Node.js implementation of the FeedHenry Data Synchronisation Server. To be used in conjunction with the FeedHenry Data Synchronisation Client.

http://feedhenry.org

Apache License 2.0

5 stars 17 forks source link

Fix to cope with race condition with multiple refs for one sync record #48

Closed deewhyweb closed 4 years ago

deewhyweb commented 5 years ago

This PR adds a fix to a scenario where there are multiple refs against a single dataset local record. In certain circumstances the record can have data null but with up to date hash. In this case the record is never updated until the hash is removed.

wtrocki commented 5 years ago

What you mean by multiple refs? I will try to help to review this

deewhyweb commented 5 years ago

When a sync record in a collection fhsync_<>_records has multiple entries in the refs field. This means there are multiple fhsync_dataClient records relating to this single dataset record. This will happen if two list handler calls to the same dataset with different query_params return the same record.

In this case, if the record is then no longer returned from one of the list calls, the record data field is set to null, and one of the refs is removed. But because the hash is not removed, when the second list handler fires, the record is not updated because the hash in fhsync_<>_records is the same as the hash of the record retrieved via the list handler.

wtrocki commented 5 years ago

ping @davidffrench

wei-lee commented 5 years ago

@deewhyweb the code change looks trivial enough, is it possible to update the integration tests to add a test case for the scenario you have described?

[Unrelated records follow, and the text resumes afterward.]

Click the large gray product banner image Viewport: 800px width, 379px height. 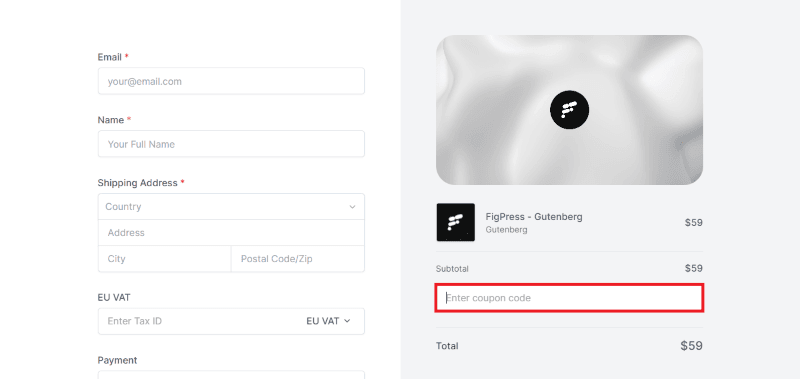569,110
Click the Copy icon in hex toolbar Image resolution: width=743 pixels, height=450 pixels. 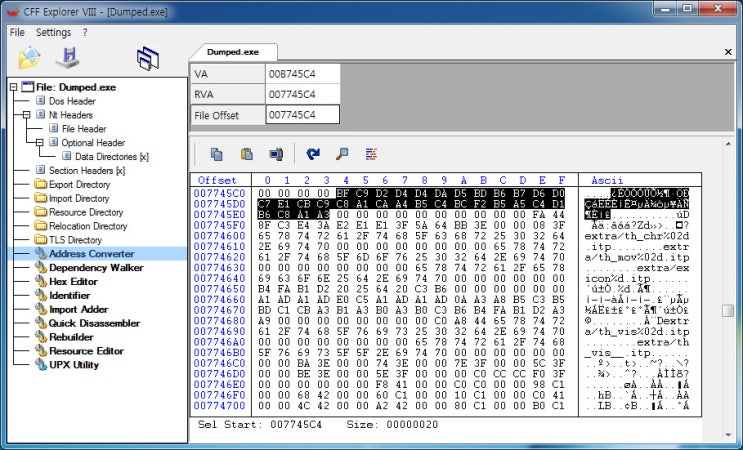point(216,154)
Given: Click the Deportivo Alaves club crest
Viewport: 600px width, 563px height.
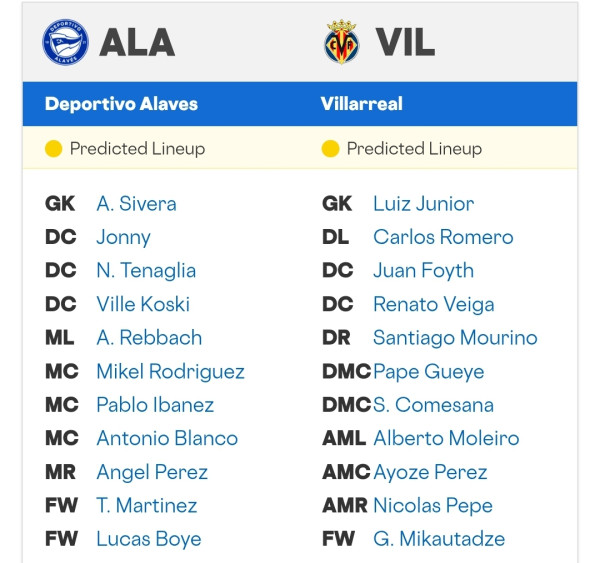Looking at the screenshot, I should tap(65, 42).
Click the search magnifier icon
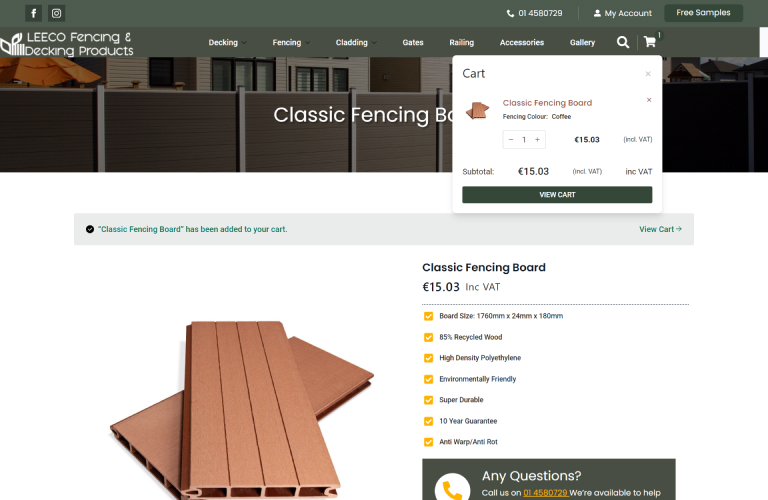This screenshot has height=500, width=768. [623, 42]
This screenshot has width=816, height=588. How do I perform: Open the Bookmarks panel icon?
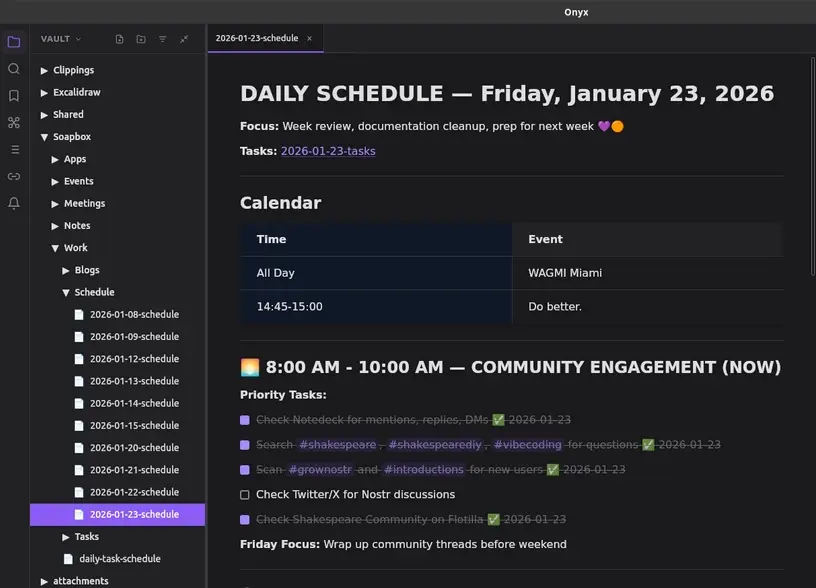click(x=14, y=96)
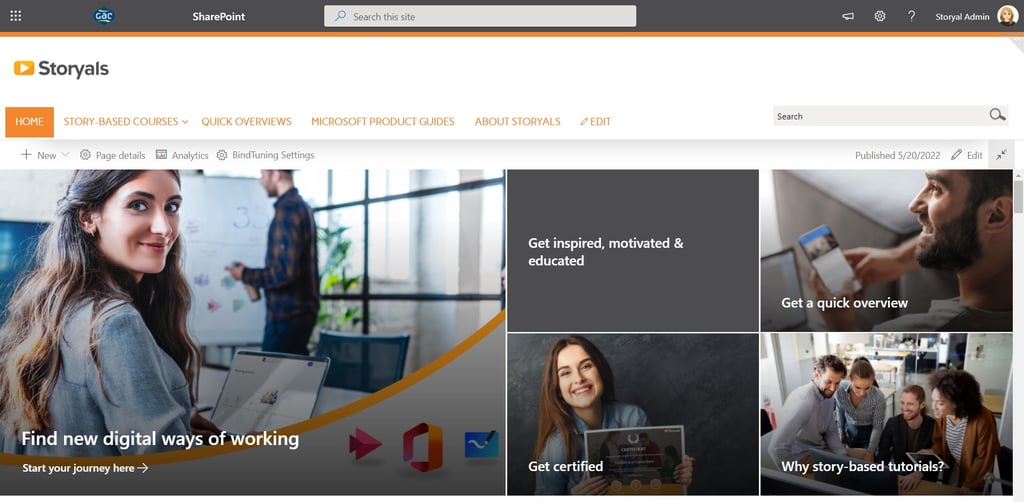Click Start your journey here link
Screen dimensions: 1024x502
pos(86,468)
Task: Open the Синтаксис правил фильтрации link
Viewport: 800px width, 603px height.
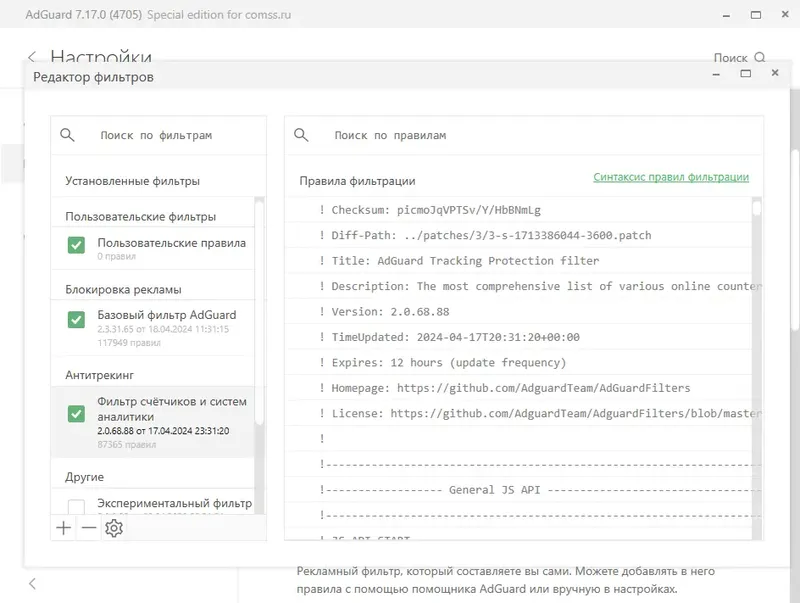Action: click(670, 177)
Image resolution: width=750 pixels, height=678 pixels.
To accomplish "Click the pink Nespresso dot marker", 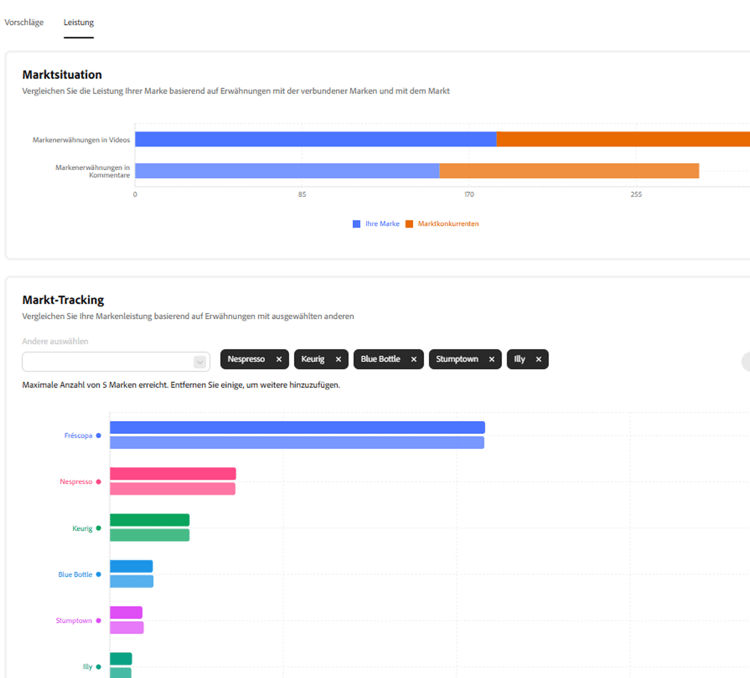I will pos(99,482).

deewhyweb commented 5 years ago

I'll take a look at the integration tests and add one for this scenario. I wonder though if there is not a better solution to this issue. When a list handler for a particular datasetClient returns a result set without a particular record (meaning the record is either deleted on the backend or no longer part of the query) would it not make more sense to leave the data field untouched and simply remove the reference to the datasetClient from the refs array? One of the issues we're seeing is when there are multiple refs for a record if the record is removed from one list result but not from the second, the first list result will null the data which can lead to null data being returned to the client when syncing the second datasetClient.

wtrocki commented 4 years ago

@deewhyweb I will close that PR and open new one in order to make changes on your branch.

wtrocki commented 4 years ago

@deewhyweb Amazing contribution. I have played with the change and build very raw example to replicate this issue.

When a list handler for a particular datasetClient returns a result set without a particular record (meaning the record is either deleted on the backend or no longer part of the query) would it not make more sense to leave the data field untouched and simply remove the reference to the datasetClient from the refs array

Yes this will be actually much better fix, however it is more prone to some corner cases that I cannot predict now.

the way it could work is

 } else if (op === 'delete') {
      //remove the ref
      update['$pull'] = {'refs': datasetClientId};
      // If there are still other refs
      if(datasetClientId && datasetClientId.length !==0){
             // Remove set data to null as there are other refs already linked
             delete update['$set'].data;
      }
    }

This way clients will not be affected so we going to get more efficient handling for this case.